> Source information:
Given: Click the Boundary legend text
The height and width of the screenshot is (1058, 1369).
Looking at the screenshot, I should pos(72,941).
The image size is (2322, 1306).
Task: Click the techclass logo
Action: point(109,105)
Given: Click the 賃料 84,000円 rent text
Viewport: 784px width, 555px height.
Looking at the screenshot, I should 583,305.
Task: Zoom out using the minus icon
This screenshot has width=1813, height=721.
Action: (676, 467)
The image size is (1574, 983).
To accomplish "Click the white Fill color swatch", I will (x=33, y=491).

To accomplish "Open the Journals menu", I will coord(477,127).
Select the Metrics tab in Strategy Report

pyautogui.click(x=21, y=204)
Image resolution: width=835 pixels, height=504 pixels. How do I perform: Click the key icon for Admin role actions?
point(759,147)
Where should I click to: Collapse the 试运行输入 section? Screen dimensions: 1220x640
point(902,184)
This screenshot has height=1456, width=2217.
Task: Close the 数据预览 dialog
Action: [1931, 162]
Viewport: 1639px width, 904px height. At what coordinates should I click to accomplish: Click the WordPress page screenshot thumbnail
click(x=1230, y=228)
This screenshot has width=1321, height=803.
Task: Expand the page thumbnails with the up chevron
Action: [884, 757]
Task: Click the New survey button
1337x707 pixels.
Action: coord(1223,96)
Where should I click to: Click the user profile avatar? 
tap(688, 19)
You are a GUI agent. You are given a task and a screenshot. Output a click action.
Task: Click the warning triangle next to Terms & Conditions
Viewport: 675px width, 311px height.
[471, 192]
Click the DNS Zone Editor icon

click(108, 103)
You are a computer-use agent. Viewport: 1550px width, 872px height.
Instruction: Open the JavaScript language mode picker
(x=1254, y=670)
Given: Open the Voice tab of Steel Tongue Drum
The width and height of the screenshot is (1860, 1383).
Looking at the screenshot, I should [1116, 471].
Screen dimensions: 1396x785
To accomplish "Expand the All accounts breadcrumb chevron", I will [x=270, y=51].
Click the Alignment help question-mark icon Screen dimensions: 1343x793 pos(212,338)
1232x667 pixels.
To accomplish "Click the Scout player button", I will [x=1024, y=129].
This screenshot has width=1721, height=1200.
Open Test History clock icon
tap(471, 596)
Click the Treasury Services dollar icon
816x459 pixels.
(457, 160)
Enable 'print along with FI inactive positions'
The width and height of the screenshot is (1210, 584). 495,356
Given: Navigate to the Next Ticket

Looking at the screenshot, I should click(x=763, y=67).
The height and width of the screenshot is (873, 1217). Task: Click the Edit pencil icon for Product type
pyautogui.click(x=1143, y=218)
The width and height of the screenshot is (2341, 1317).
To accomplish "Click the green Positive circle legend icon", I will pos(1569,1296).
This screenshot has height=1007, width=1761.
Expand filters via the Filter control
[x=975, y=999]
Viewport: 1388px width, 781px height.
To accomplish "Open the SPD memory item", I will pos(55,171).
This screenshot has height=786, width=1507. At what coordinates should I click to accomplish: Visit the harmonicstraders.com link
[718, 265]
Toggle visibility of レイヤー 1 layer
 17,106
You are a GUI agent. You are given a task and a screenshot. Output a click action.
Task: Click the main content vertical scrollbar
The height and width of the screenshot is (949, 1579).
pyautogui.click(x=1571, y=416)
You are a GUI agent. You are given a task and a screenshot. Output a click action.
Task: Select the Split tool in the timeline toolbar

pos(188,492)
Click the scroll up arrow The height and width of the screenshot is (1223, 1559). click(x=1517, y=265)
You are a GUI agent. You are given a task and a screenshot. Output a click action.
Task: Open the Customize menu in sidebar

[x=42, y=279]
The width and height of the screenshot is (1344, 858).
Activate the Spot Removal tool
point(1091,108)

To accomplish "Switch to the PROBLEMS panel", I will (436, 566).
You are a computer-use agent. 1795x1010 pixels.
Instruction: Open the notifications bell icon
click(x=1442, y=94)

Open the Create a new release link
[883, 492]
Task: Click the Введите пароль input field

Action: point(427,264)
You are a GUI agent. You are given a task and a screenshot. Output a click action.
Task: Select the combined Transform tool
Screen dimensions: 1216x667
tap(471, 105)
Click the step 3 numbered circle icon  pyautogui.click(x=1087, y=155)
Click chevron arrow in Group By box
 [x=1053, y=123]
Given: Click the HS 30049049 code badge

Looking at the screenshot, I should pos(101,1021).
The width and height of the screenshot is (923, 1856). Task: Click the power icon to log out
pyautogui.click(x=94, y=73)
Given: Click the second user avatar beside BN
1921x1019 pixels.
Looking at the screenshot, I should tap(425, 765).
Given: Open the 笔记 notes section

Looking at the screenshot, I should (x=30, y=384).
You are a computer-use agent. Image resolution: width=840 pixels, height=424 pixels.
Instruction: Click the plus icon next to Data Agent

> How to complete this task:
Reproducing the whole listing above is not the task. Copy exactly only the lines from the one with "Viewport: 1639px width, 904px" to the one with "You are a computer-use agent. Viewport: 1550px", both kept.

> Expected answer:
Viewport: 1639px width, 904px height. At what coordinates should I click to accomplish: Click the WordPress page screenshot thumbnail
click(x=1230, y=228)
This screenshot has width=1321, height=803.
Task: Expand the page thumbnails with the up chevron
Action: [884, 757]
Task: Click the New survey button
1337x707 pixels.
Action: coord(1223,96)
Where should I click to: Click the user profile avatar? 
tap(688, 19)
You are a GUI agent. You are given a task and a screenshot. Output a click action.
Task: Click the warning triangle next to Terms & Conditions
Viewport: 675px width, 311px height.
[471, 192]
Click the DNS Zone Editor icon

click(108, 103)
You are a computer-use agent. Viewport: 1550px width, 872px height.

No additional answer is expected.